Dr. Hinton breaks down the three main financial tools used within impact investing — equity, quasi-equity, and debt — and explains how each one shapes investor–investee dynamics. Understanding these instruments is essential to understanding how power and accountability flow within impact capital.

“Debt puts the burden of risk on the entrepreneur, not the investor. And that shapes whose success is truly being prioritized.” — Manpreet Kaur Kalra

We also unpack the hidden vulnerabilities of hard-currency lending, showing how exchange-rate fluctuations can dramatically increase repayment costs and undermine the stability of mission-driven organizations. It’s a clear example of how power and risk are distributed unevenly in global finance.

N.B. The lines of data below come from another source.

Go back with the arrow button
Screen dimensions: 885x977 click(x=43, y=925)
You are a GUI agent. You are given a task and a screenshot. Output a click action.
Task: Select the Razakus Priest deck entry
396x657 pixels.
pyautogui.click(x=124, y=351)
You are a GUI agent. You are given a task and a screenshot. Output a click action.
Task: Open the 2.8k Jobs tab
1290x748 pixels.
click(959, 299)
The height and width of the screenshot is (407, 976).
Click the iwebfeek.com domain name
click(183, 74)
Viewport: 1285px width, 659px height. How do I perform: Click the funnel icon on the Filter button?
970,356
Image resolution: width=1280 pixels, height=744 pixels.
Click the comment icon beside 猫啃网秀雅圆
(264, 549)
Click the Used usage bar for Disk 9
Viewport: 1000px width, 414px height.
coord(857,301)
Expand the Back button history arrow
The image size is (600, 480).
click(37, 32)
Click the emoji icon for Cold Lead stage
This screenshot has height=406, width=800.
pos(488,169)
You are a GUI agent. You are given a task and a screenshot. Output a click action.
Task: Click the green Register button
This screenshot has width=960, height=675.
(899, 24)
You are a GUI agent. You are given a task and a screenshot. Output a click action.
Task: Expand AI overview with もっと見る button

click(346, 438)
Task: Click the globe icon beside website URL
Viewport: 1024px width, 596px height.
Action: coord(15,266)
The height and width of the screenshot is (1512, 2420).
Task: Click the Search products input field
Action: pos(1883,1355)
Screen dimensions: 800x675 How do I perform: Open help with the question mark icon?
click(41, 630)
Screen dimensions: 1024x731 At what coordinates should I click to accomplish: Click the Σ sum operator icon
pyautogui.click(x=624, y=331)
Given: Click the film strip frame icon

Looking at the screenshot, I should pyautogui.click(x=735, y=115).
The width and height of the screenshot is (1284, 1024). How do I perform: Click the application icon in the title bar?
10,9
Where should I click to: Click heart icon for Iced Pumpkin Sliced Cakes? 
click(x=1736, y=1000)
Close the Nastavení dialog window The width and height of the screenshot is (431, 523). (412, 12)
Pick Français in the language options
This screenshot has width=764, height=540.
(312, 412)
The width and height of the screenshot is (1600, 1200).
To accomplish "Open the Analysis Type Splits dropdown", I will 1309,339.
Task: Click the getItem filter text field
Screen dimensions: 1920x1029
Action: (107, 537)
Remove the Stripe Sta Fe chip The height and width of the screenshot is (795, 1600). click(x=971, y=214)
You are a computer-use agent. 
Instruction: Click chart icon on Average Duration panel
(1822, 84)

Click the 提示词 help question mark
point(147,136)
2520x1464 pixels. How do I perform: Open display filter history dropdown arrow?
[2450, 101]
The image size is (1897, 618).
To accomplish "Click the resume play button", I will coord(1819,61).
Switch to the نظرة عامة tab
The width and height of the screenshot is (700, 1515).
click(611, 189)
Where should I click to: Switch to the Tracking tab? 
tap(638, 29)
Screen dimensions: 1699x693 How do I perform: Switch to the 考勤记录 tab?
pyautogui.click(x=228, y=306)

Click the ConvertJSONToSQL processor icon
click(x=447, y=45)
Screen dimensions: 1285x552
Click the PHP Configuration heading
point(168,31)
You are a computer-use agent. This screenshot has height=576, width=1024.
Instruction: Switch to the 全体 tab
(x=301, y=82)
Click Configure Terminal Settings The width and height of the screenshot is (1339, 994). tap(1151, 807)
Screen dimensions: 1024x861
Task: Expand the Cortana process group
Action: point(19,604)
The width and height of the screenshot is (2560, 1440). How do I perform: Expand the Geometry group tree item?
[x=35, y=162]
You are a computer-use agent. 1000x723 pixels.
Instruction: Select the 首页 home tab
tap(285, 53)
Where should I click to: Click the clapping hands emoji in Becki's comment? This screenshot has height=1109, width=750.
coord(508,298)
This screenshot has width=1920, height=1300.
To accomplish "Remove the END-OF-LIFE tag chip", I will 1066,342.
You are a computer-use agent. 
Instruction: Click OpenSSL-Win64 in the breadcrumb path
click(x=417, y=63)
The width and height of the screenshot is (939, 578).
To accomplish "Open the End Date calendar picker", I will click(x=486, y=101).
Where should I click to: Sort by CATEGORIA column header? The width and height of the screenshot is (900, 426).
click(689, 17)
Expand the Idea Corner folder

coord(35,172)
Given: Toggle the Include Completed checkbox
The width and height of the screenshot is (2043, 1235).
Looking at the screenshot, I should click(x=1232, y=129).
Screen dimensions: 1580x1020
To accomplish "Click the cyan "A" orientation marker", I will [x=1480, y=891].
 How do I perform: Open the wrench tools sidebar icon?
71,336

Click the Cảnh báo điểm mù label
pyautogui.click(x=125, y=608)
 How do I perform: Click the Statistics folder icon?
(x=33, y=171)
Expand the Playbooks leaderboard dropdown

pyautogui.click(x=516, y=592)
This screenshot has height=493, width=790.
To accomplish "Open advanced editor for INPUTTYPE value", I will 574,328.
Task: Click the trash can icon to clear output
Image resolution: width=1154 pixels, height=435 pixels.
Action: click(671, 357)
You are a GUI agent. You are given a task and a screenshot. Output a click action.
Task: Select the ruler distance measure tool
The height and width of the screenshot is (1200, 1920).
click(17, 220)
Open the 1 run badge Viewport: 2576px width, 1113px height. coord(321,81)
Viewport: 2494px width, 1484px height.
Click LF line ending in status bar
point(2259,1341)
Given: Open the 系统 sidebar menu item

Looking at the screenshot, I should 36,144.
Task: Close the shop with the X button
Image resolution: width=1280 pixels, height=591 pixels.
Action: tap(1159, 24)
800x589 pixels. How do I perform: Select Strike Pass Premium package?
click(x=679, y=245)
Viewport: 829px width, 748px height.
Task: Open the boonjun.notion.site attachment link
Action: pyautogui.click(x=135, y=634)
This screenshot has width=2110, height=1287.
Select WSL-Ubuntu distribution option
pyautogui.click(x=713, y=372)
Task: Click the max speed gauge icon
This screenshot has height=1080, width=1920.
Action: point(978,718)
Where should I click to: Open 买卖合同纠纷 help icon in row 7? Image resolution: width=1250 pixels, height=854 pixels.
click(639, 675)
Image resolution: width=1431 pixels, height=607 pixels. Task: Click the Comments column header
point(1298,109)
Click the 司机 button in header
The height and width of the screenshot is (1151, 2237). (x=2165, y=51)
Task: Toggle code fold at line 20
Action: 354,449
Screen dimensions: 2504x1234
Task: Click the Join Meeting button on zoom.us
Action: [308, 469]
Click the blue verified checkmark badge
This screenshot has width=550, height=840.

“A true impact investor will be there for the long term, not the short term. The social impact is equally important to the financial return.” — Dr. Peter Hinton

Impact Measurement

While metrics are meant to increase accountability and transparency, measuring social impact is far more complex than environmental impact. Peter and Manpreet explore why standardized frameworks remain elusive and how rigid reporting expectations often strain social enterprises that already operate with limited capacity. They discuss sector-specific approaches to measurement and emphasize why effective impact evaluation must be rooted in linguistic accessibility, cultural nuance, and feedback from the communities directly affected.

“Social impact isn’t linear. It doesn’t scale like a business. And it can’t be captured through one-size-fits-all metrics.”

— Manpreet Kaur Kalra

Reimagining the Future of Impact Investing

Looking ahead, Dr. Hinton offers a set of guiding principles for what a more equitable and effective impact investing ecosystem could look like. These include:

  • Creating a healthier balance between debt, quasi-equity, and equity

  • Sharing currency risk more evenly between investors and investees

  • Adopting longer time horizons that reflect real-world timelines

  • Expanding participation from local pension funds and domestic investors

  • Strengthening the role of financial intermediaries who can bridge large institutional capital with grassroots enterprises.

  • Targeted approaches such as gender lens or climate lens investing, ensuring that investors understand the nuance of the issues they are looking to invest in.


Meet the Guest

Dr. Peter Hinton is an Associate Fellow at Said Business School (SBS), University of Oxford. His research interests include impact investing, innovative finance, sustainable growth in emerging markets, finance for development, financial inclusion and increasing access to finance to small and medium-sized enterprises (SMEs). Peter teaches and tutors on the Impact Investing Programme at SBS and The Oxford Nation Building Institute of Thailand Leadership and Management programme at Kellogg College. In 2023 he was awarded his doctorate by the University of Oxford for research on the financing of low-cost, non-state schools in Africa.

As founder and CEO of Summit Development Group, Peter works with impact investors and financial institutions in emerging economies. Peter has over 25 years of commercial experience in the UK and founded Enterprise Banking Group (Botswana) which invested in banks in Kenya and Rwanda. He has worked for BancABC (Botswana), CDC (now BII), Africa Trading (South Africa), BhS plc and Mazars.

Peter is an experienced international speaker, board member and government advisor. He is a director of Bean There Coffee Company (South Africa) which promotes intra-African fair trade in coffee. He is a trustee of Ripple Effect (USA), a Section 503 company promoting rural livelihoods in 6 countries in Africa.